The Discrete Element Method (or Distinct Element Method) is a powerful method to describe the behaviour of granular materials starting from a micromechanical standpoint. Plasticity, large and localized strains, detachments and other important features of the behaviour of granular materials spontaneously arise from the nature of this method. In comparison to the Finite Element Method, DEM appears more physically based and it doesn’t require particular artificial mathematical conjectures.

Basics

Each particle is independent, represented by its density, shape, position in the space and mechanical behaviour at the contact. As first approximation particles are treated as undeformable. Overlaps between particles produce normal repulsive forces (linear or non-linear, elastic or plastic) and tangential frictional forces. Long-range attractive forces can be also taken into account for modelling cohesive materials and capillary bridges. All these forces are added to the gravitational ones. The position of each particle is updated at each time-step by integrating Newton’s equation of motion with a certain explicit time integration scheme and considering relative translation and rotation.

The time-step must be chosen small enough to avoid discretization errors and to ensure the energy conservation and then the reliability of the numerical simulation.
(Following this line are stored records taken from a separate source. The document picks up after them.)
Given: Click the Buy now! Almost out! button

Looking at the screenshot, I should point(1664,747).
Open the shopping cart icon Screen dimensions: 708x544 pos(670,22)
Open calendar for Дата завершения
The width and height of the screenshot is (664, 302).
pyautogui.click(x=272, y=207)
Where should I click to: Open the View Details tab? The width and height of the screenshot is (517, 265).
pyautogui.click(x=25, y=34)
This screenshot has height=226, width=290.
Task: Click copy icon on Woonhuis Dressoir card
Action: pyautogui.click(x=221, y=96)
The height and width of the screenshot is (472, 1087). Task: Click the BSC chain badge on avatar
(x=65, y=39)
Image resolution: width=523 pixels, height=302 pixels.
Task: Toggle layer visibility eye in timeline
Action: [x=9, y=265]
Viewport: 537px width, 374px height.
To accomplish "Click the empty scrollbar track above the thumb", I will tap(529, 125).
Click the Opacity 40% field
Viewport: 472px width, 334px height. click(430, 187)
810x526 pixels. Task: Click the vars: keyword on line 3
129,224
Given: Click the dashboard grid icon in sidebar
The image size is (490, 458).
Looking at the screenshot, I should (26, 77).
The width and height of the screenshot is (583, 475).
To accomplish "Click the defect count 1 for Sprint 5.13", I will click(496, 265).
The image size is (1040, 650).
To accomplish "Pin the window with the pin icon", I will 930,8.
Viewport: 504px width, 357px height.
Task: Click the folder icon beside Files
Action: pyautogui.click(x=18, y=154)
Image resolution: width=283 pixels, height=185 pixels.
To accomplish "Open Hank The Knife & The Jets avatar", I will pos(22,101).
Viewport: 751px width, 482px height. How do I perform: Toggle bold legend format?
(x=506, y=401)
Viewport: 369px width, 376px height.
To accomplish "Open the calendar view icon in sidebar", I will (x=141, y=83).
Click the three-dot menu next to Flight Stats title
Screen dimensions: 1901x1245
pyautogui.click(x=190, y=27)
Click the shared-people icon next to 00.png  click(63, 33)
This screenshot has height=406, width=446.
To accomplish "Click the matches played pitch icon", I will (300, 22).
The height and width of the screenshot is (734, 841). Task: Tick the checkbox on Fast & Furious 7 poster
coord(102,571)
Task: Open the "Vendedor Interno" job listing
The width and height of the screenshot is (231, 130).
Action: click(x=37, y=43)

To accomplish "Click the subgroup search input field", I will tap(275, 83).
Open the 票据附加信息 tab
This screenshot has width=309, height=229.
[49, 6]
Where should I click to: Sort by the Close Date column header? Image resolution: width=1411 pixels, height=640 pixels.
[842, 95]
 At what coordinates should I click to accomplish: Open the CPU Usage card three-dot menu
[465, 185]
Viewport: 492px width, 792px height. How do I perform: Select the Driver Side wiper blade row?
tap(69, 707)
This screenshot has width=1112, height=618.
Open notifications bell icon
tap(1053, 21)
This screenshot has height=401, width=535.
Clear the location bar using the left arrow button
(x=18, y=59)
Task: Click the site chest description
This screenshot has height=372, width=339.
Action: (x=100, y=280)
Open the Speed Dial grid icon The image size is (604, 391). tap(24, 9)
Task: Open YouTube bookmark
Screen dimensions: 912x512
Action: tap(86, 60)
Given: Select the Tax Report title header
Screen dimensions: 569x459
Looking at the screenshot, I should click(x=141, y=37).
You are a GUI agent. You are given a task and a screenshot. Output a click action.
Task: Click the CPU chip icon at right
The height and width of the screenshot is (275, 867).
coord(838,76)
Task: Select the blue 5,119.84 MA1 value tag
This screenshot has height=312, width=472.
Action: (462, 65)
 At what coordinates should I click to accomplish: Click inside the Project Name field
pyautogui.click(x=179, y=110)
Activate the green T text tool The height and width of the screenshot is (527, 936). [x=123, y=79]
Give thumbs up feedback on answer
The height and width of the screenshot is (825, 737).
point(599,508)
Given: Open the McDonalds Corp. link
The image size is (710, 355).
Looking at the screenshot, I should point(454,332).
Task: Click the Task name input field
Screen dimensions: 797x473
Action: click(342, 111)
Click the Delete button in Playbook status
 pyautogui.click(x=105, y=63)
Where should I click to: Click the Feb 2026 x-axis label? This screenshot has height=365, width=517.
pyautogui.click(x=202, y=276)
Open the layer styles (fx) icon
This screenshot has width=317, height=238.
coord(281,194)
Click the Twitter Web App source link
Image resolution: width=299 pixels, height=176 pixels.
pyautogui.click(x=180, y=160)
The simplest 3D shape for a DEM algorithm is the sphere for which the contact detection algorithm reduces to a simple inequality check. Other shapes are possible but they may dramatically increase the computational cost of simulations and the complexity of the contact mechanics. Moreover, it must be noted that no accordance exists about contact mechanics with different shapes due to the complexity of the phenomena.

The most time-consuming factor is related to the number of contact checks that must be performed. Some tricks permit to decrease the number of checks generally dividing the space into smaller sub-spaces with a lower number of potential contact and temporary saving their particle populations.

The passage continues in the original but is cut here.